Army smart to push for contract results
The most important trend in contracting today is a growing recognition that the crucial benefit of procurement reform is giving the government more leeway to structure business arrangements with vendors in a way that increases the chances that contractors will deliver results to government customer
The most important trend in contracting today is a growing recognition that the crucial benefit of procurement reform is giving the government more leeway to structure business arrangements with vendors in a way that increases the chances that contractors will deliver results to government customers successfully.
Two of the earliest reform concepts—improved communication between government and vendors, and best-value contracting, which recognizes that having failure delivered at bargain-basement prices is not a good deal—were aimed at improving results. The government's increased attention to past performance reflects an increased concern with results. And even procurement streamlining can indirectly promote attention to results by freeing program managers' time from managing useless bureaucracy.

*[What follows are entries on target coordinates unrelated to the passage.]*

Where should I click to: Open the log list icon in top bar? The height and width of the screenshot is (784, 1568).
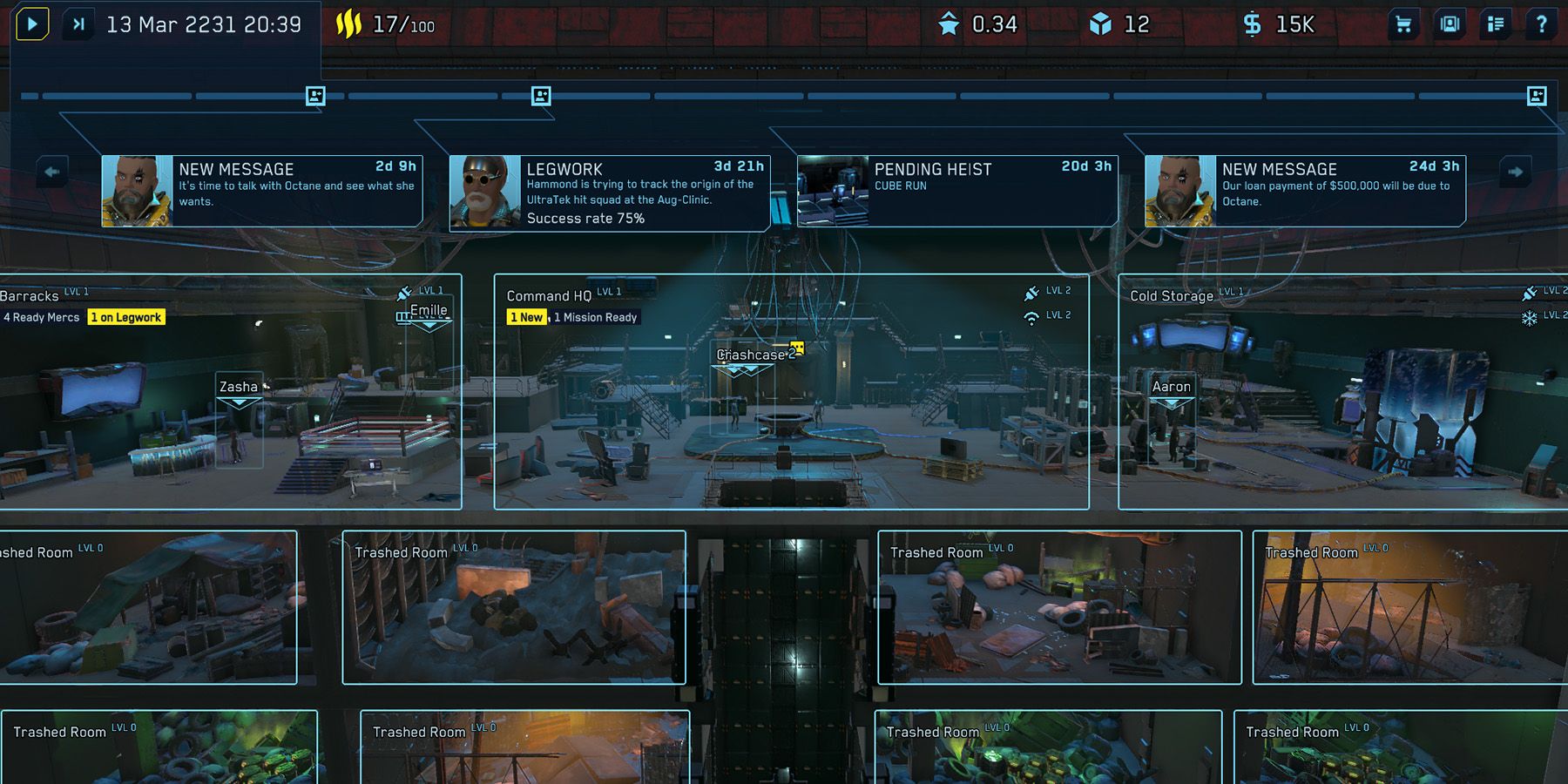[1497, 24]
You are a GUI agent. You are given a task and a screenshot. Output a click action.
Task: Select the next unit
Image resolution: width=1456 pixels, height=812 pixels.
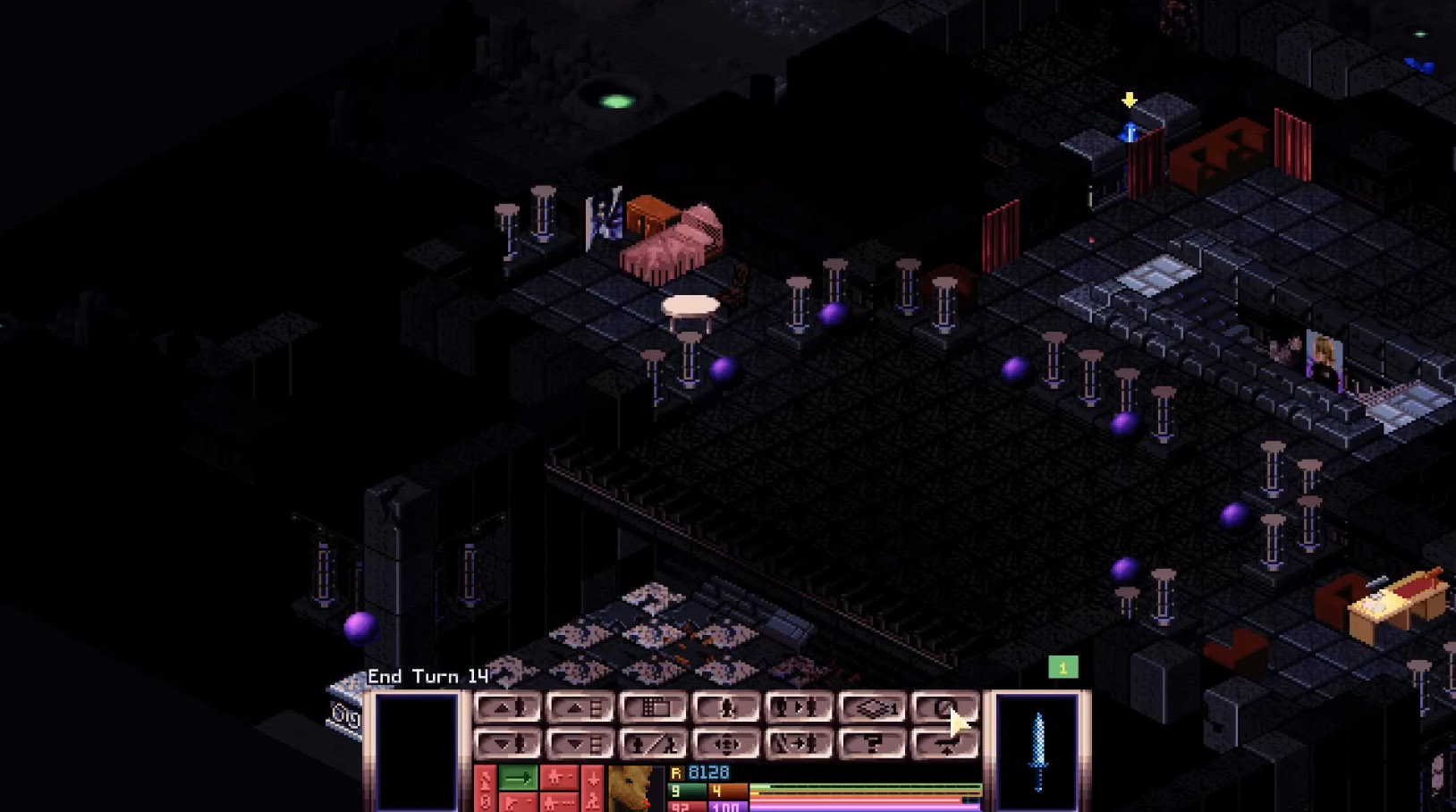point(799,708)
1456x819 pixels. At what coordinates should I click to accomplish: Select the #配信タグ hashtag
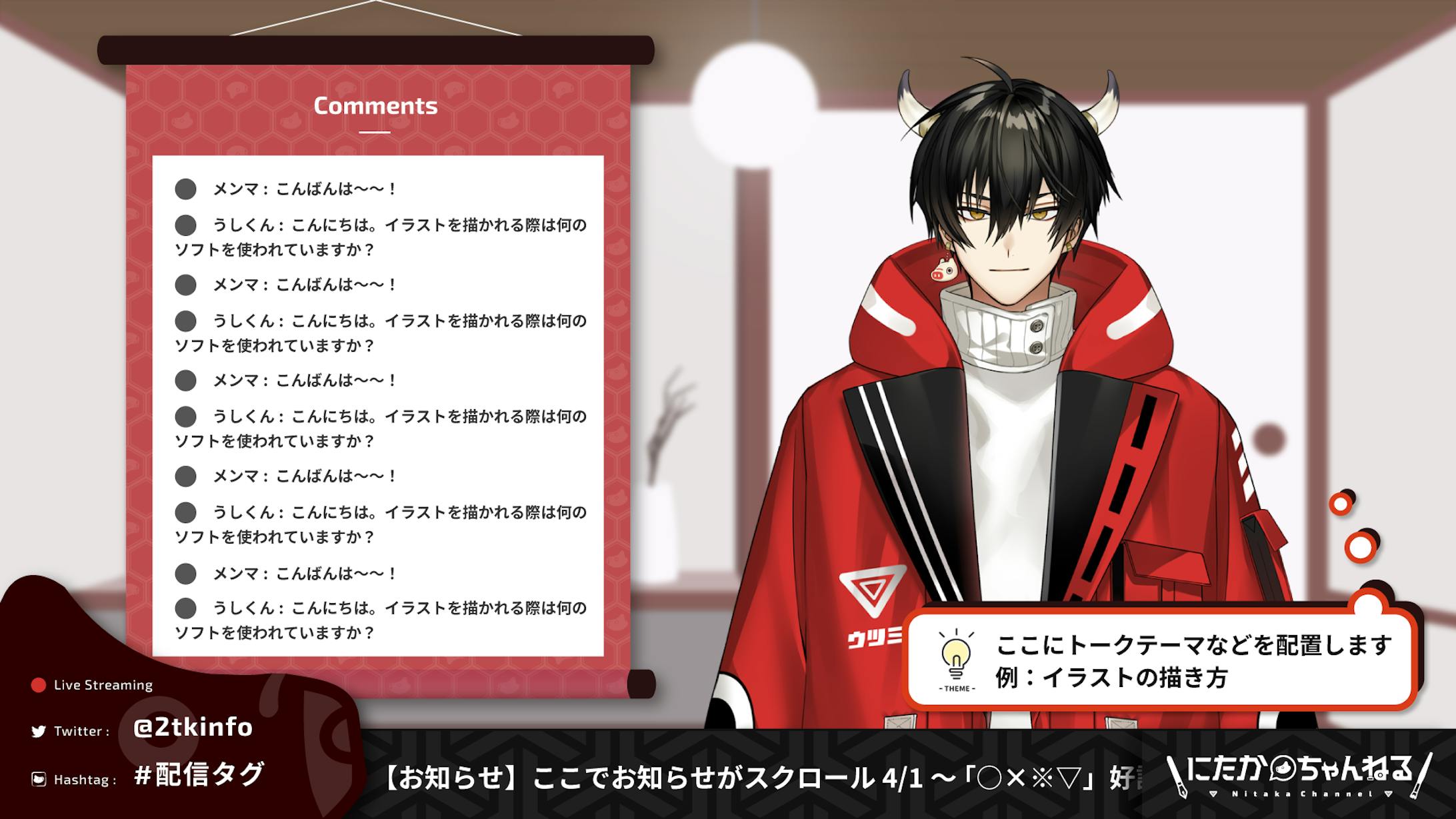[199, 775]
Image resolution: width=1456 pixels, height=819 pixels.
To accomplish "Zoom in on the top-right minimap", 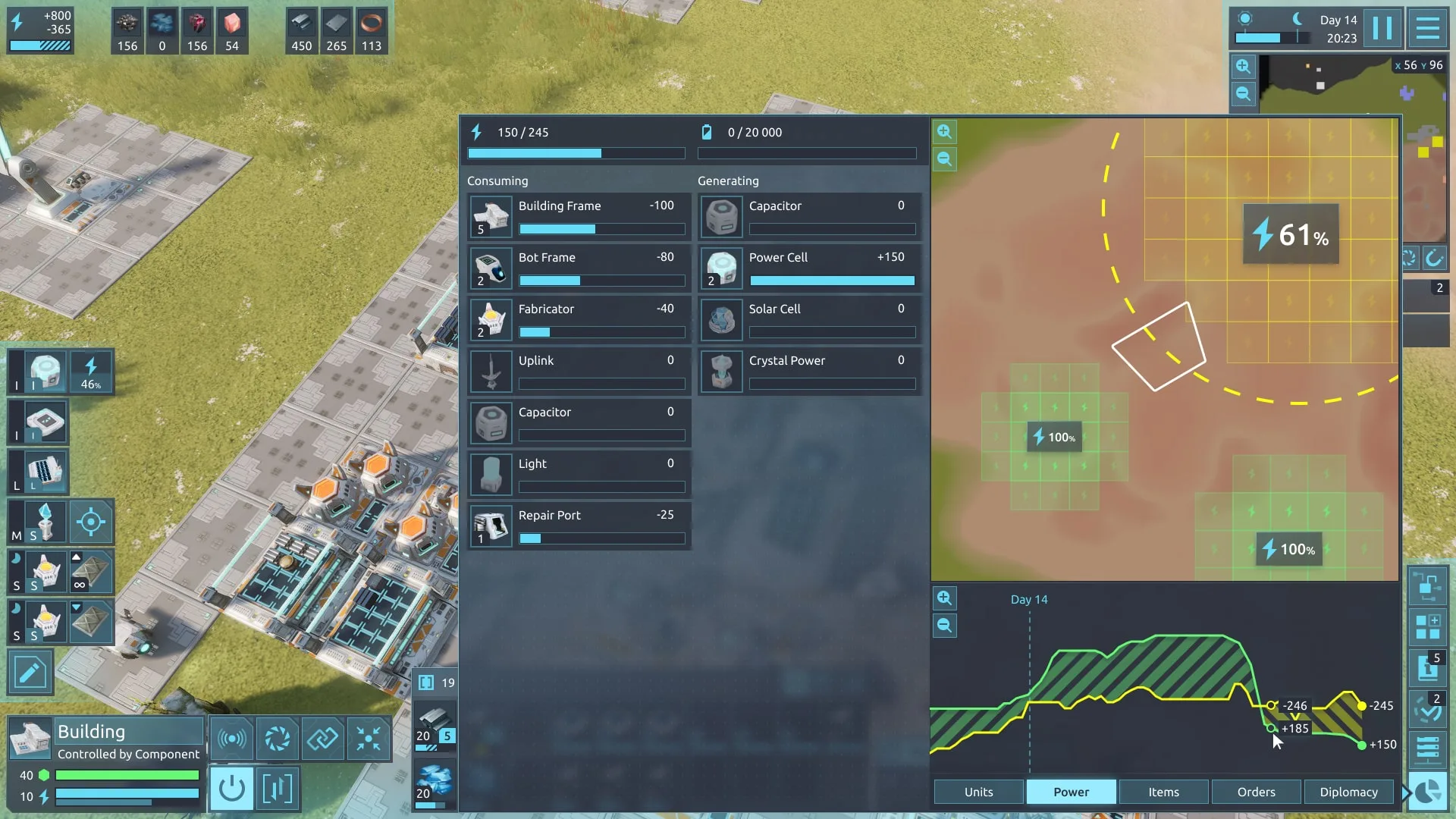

This year, there has been a dramatic increase in attention to innovative incentive techniques as part of procurement reform. A good deal of this attention has been in the context of opportunities for share-in-savings contracting [FCW, Jan. 11]. Incentives also were a major theme raised at Office of Federal Procurement Policy administrator Deidre Lee's spring procurement summit, which dealt with transforming contracting professionals into government business advisors [FCW, May 10].
Recently, Ken Oscar, the Army's soft-spoken but determined senior procurement executive, brought together about 25 senior Defense Department and industry folks for the first of several private, one-day sessions to get their advice on improving how the Army provides incentives in its relationships with contractors.
Incentives are not new in DOD contracts, especially for weapons systems. Cost-plus-incentive-fee contracts try to give contractors inducements to keep costs down in a cost-reimbursement environment. Cost-plus-award-fee contracts provide bonuses for other elements of performance. But Oscar rightly thinks these traditional methods aren't enough. Award fees generally are quite small, are often tied to subjective measures and not strongly enough to results, and don't include disincentives for failure to perform well. Oscar also has been troubled for the past few years that, over and above specific incentives tacked onto a contract, the basic terms of underlying business arrangements encourage inappropriate contractor behavior.
Oscar's meeting started with a general discussion. Elliot Branch, head of contracting policy for the Navy, illustrated Oscar's worry about business arrangements not being structured correctly by giving examples of the military buying spare parts rather than service levels for equipment. This creates an incentive for the sale of more inputs (parts) rather than better results (uptime)—like buying copiers and not copies.
Mark Lumer, the head of contracting at the Army Space and Missile Defense Command in Huntsville, Ala., suggested that the government provide incentives by granting a vendor commercial marketing rights for software developed for the government in exchange for the vendor developing the software without charging the government.
The meeting employed interactive decision-support technology to gauge participants' interest in various incentives. Attendees used a computer at their seats to vote for how much impact, on a scale of one to 10, an incentive would have if it was implemented successfully, along with how difficult the incentive would be to implement.
About 25 incentives were nominated. Generally, incentives that participants thought had the highest impact also were voted the most difficult to implement. These included developing incentives for government personnel and lowering life-cycle costs rather than just initial acquisition costs. However, a few proposed incentives stood out as having high impact and relative ease of implementation.
The clear winner was award-term contracting—the idea that contract length can be shortened or extended based on attaining or surpassing specified results metrics. It tied for the second-highest score in terms of impact and was considerably above average in ease of implementation. A second incentive that scored high on impact and ease of implementation was writing contracts around outputs (for example, copies rather than copiers, service-level agreements rather than millions of instructions per second). Both these approaches are very applicable to information technology contracting.
The group is planning to meet again with Oscar this month to take this process the next step forward. Stay tuned.
-- Kelman is Weatherhead Professor of Public Management at Harvard's Kennedy School of Government.